そうして少しずつ抜け出してゆく体力をかき集めながら、耳をそばだてて待った。
「そうか、戻っては来ぬのか。儂がこのまま死ぬと思っておるのか? 見殺しにすればすべて手に入ると思っておるのか? 儂が死んだら殺したのはそちじゃぞ。糞ッ垂れめ、儂にしか読めぬ覚書を読めるようになったとしても、一生どころか百年を二生、三生と繰り返して儂の科学を、ひいては儂が集めたこれら資料の活用法を精霊から学んだとしても、無駄じゃよ。百生を経ようと引き継ぐことは出来ぬ。考え直せ、アシャラ。アシャラ、戻って来い。この家が滅びるのを見届けに来るだけでもよい。見応えのある最期を用意しておくから、それを見物しに来るだけでもよい。引き返してくれ、アシャラ! アシャラ! アシャラ!」
答えはなかった。その頃バルサモは
「そうか、戻っては来ぬのか! 馬鹿にしおって! 死にかけていることにつけ込もうというわけか! よかろう、見ているがいい。火事じゃぞ、火事じゃ、火事じゃ!」
アルトタスはこうした恨み辛みを大声で叫んだ。だから訪問者を怖がらせて追い払うことに成功したバルサモも、苦しみの奥底から正気の世界に引き戻された。ロレンツァの死体を抱え直して階段を上り、二時間前には催眠術で寝かせていた長椅子に今は亡骸を横たえ、昇降台に上がると、前触れもなくアルトタスの目の前に姿を現した。

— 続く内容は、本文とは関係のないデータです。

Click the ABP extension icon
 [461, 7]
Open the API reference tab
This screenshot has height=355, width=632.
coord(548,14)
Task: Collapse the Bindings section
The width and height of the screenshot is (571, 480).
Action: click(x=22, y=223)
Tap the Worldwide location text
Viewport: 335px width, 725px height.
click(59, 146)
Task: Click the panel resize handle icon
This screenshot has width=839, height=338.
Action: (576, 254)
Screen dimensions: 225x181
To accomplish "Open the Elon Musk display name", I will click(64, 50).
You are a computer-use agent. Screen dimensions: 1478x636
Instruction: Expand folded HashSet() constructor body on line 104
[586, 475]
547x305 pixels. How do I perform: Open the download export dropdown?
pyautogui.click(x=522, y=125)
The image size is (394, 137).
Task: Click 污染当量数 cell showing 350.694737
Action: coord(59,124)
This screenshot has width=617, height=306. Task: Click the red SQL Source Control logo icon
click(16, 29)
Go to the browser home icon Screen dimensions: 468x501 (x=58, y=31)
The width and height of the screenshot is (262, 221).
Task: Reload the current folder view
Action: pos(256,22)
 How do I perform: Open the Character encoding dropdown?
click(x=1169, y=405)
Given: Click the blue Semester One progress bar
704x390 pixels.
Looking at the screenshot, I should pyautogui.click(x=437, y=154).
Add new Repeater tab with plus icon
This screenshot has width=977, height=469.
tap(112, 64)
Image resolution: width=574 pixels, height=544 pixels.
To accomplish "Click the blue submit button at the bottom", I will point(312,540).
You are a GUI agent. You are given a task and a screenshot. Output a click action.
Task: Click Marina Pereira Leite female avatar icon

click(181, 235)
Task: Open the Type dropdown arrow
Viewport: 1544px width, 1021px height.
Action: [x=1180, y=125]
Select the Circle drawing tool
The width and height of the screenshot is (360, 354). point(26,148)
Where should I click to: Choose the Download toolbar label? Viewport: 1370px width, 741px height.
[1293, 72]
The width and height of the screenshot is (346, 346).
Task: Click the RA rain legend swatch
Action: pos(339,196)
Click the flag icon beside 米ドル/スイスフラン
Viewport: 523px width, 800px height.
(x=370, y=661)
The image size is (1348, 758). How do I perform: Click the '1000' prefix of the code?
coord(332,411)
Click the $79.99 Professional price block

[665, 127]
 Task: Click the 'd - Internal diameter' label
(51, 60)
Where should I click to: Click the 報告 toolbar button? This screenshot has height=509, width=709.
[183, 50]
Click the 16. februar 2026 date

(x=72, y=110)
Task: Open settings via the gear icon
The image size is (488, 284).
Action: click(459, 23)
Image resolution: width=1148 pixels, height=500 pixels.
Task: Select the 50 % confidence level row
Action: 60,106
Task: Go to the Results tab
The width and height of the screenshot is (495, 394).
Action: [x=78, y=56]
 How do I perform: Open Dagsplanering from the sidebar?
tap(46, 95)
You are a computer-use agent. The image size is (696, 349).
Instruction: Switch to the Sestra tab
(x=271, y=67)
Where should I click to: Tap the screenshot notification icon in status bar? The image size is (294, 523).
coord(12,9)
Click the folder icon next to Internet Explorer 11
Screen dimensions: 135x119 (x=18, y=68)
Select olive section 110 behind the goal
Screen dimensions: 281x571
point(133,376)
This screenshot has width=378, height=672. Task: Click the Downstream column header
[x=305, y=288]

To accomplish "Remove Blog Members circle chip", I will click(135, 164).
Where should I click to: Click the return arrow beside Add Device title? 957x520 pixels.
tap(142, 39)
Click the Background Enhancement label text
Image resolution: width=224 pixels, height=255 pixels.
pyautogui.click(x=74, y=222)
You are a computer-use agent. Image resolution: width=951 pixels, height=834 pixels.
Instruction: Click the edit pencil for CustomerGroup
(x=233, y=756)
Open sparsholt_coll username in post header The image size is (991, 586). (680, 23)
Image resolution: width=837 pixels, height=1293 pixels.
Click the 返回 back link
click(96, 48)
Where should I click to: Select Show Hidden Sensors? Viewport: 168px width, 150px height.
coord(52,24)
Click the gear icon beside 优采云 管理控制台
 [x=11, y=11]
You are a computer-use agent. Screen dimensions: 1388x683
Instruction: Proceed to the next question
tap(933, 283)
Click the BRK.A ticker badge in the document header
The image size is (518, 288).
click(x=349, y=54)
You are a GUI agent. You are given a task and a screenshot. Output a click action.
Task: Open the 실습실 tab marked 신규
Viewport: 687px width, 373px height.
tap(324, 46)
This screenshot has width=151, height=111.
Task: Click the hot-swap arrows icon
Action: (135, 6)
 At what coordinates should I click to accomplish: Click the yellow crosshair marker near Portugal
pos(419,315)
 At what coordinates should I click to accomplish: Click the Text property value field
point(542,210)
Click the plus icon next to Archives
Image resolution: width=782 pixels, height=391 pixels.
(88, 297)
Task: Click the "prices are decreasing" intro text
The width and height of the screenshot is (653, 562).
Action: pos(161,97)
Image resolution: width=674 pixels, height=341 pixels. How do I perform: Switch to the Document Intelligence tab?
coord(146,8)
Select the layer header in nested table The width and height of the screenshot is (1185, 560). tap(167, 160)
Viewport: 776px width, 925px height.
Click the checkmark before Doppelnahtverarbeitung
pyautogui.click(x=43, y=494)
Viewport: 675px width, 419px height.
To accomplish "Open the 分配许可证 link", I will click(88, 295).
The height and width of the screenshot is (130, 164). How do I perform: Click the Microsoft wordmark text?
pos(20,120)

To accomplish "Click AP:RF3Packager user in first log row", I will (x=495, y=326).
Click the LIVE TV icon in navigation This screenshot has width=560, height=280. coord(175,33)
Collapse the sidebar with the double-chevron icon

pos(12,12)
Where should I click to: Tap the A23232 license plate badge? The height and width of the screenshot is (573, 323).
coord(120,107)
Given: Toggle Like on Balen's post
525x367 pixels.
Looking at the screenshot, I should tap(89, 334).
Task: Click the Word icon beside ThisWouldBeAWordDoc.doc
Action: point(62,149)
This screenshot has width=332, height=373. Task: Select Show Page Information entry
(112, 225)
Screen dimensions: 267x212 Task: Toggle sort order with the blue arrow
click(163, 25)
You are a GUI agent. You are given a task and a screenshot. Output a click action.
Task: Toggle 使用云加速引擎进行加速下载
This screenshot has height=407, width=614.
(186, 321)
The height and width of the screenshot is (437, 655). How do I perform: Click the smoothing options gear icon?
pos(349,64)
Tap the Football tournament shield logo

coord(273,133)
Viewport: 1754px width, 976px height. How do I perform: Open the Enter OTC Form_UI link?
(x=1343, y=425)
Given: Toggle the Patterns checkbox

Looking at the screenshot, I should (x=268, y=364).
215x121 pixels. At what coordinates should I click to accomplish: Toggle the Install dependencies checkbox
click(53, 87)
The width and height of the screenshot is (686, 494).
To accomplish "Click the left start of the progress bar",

「ほほっ! やはりな」老人の声は喜びに酔いしれていた。「不安か? 儂が自分で片をつけられるとわかって、やって来おったな。それで正解じゃった。もう少し遅ければ、この部屋に火をつけていたところだわい」
バルサモは肩をすくめてアルトタスを見つめたが、一言も口を利こうとはしなかった。
「喉が渇いた」アルトタスが叫んだ。「喉が渇いたぞ! 水をくれ、アシャラ」
バルサモは口も開かず、動きもしなかった。死にかけた老人の断末魔の苦しみを目に焼きつけておこうとでもするように、じっと見つめているだけだった。
「聞いておるのか?」アルトタスが吠えた。
バルサモはなおも死んだように沈黙と不動を貫いていた。
「聞いておるのか、アシャラ?」アルトタスは喉も張り裂けんばかりに声をあげ、最後の力を振り絞って怒りをほとばしらせた。「水じゃ、水をくれ!」
アルトタスの顔が見る見るうちに苦痛に歪んだ。
目にはもはや炎はなく、邪悪でおぞましい光があるだけだった。肌の下にはもはや血の気もなく、身体も動かず、息さえほとんどしていなかった。長く筋張った腕は、先ほどまではロレンツァを赤子のように軽々と抱え上げていたというのに、持ち上げようとしても動かず、ポリプの触手ように揺れるだけであった。絶望に駆られて束の間甦っていた力も、怒ったせいで使い果たしてしまった。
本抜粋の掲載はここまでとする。